* _What is expected_: If a line of the data below holds the word "computer", list it.

* _Data for processing_:
________________________________________

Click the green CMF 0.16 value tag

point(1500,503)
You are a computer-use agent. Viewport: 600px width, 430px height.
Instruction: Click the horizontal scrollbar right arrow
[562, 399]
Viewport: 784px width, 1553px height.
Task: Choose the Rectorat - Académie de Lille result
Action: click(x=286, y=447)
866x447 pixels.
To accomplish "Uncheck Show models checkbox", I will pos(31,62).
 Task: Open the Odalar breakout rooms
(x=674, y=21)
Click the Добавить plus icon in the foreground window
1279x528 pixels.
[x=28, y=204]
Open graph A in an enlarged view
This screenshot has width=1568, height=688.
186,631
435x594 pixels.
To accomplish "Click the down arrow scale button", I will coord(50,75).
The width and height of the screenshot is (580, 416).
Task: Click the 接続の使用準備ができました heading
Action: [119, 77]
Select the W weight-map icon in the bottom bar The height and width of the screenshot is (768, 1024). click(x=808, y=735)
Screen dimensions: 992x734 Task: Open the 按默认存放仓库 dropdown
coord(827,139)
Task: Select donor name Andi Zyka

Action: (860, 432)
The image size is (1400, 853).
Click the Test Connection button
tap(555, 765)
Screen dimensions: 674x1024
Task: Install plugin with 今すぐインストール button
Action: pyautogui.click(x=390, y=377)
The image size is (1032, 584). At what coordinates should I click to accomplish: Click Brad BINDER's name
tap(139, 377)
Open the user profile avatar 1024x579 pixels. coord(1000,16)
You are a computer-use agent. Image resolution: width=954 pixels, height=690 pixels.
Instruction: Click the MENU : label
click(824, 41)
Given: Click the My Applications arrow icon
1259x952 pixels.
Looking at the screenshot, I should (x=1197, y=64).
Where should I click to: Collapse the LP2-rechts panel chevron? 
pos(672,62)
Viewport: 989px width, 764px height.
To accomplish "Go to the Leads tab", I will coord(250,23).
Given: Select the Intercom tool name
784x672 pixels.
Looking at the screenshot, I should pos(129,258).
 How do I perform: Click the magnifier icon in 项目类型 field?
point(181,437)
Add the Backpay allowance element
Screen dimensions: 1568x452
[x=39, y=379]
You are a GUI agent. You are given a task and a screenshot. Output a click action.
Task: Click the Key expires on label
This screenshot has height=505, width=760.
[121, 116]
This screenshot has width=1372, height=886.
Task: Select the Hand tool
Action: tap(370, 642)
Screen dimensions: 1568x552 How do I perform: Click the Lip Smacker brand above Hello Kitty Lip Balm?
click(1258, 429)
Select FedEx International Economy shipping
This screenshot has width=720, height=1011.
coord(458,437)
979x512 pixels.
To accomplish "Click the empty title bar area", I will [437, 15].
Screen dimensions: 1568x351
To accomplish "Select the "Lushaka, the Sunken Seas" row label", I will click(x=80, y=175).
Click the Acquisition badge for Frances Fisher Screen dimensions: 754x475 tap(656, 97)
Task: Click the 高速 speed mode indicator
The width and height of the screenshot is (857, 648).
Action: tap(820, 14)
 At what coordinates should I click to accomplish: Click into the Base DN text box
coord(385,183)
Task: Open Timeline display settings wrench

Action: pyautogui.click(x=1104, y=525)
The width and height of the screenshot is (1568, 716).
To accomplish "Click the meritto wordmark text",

________________________________________

* _Written reply_:
You are a computer-use agent. Viewport: 600px width, 430px height.
You are a computer-use agent. Image resolution: width=954 pixels, height=690 pixels.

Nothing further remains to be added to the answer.